Amendment No. 25--which seeks to add a new clause after Clause 15--would achieve two things. First, it would add a duty to provide assistance to the duty to provide advice. Secondly, it would make the provision of such advice and assistance a statutory duty on a public authority, although it is provided in subsection (2) that the duty can be complied with by conforming with the code of practice.
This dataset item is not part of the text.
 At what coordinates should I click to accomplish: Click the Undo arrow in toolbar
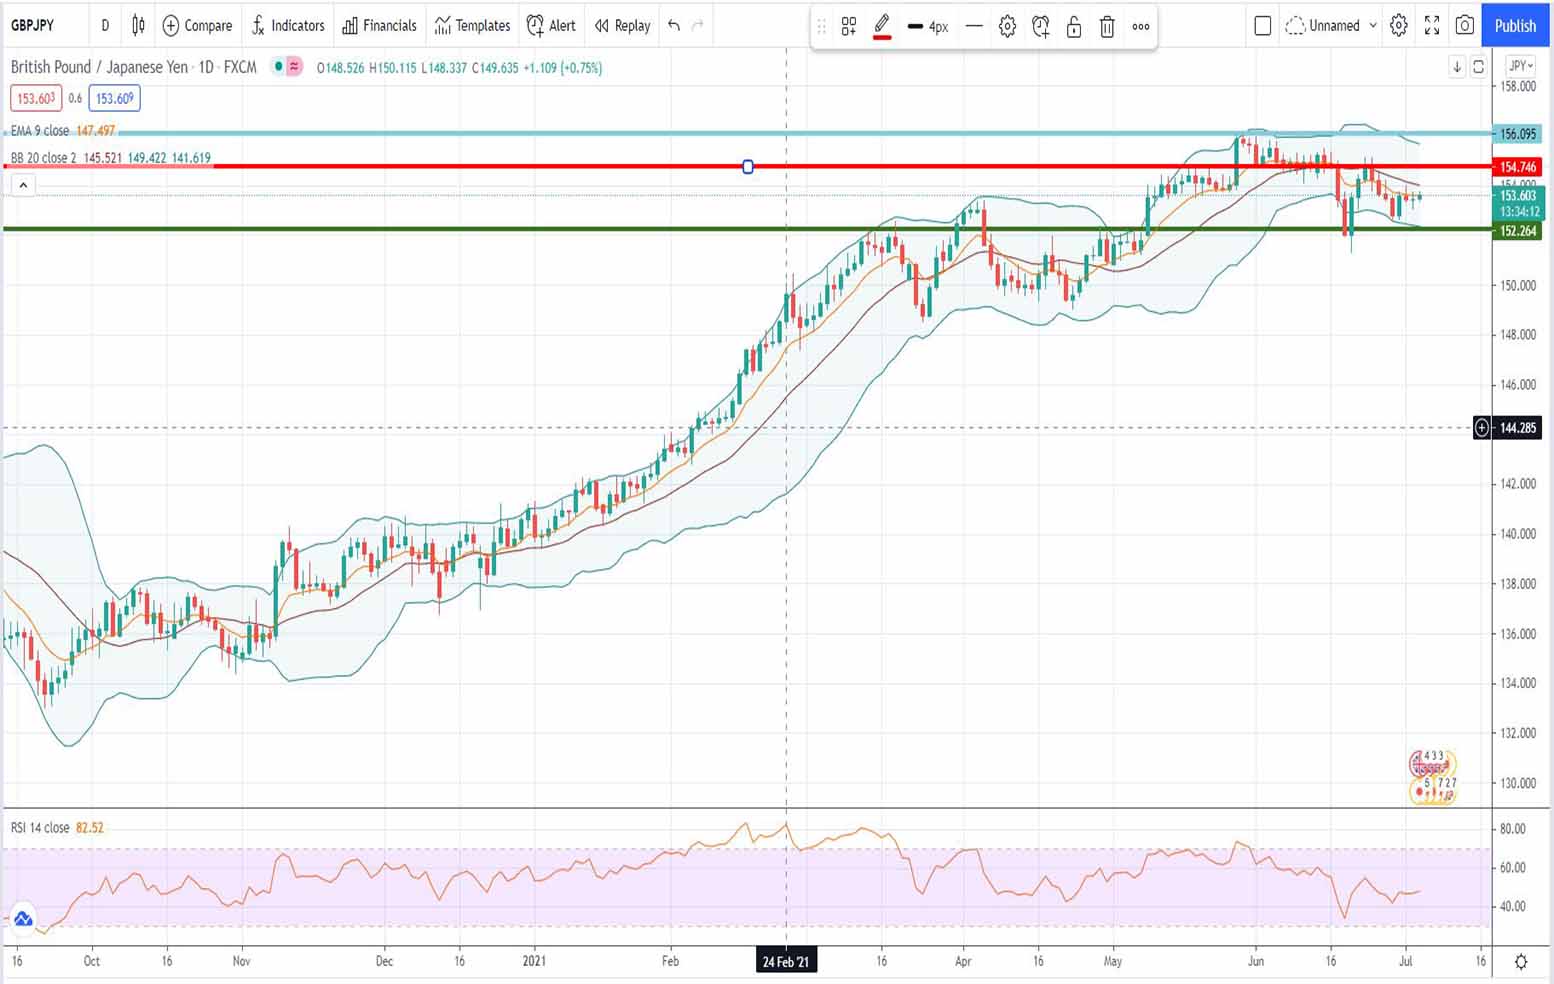(x=674, y=25)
The advantages are fairly self-evident. It seems a reasonable thing to require a public authority, subject to a test of reasonableness, to provide not only advice but also assistance to applicants for information, many of whom may be inexperienced in dealing with public authorities and need assistance in putting forward their application. It plainly strengthens the obligation to help with both advice and assistance to make it a statutory duty, as opposed to it being merely something which should be complied with because it is contained within a code of practice. I do not need to expand any further. I beg to move.

Viscount Colville of Culross: My Lords, while I was away and not attending at Committee stage, there came into my hands a document which I do not think has been referred to previously. We have had a number of references to comparative jurisprudence, but I do not think that anyone has referred to the Trinidad and Tobago Freedom of Information Act 1999. The transparency of that regime would, I think, shock and horrify the noble and learned Lord, Lord Falconer. However, I shall not impose anything else on him except to endorse the amendment.

I understand that the amendment will be accepted by the Government as part of the deal that they have made; it is highly desirable that it should be included in the Bill. I do, however, have one request. Having included the amendment in the Bill, and having made reference to the code of practice, I hope that the Government will not in any way truncate the passage in the present draft, to which the noble Lord, Lord Goodhart, referred. It deals with the detail of the steps that a public authority will need to take in order to carry out the duty imposed by the new clause and, if anything, it should be increased.

I hope that the Minister can assure the House that, even with the amendment incorporated in the Bill, there will be no diminution in the contents of the draft code of practice. I believe that the code of practice fills in many of the gaps in what is a necessarily very generalised statement of the duty to be imposed on public authorities in the amendment.

There appears above the heading of the draft code of practice, "Home Office--Building a Safe, Just and Tolerant Society". I wonder whether the Home Office will add the word "transparent" to the text. It would be a very good thing if it were to do so.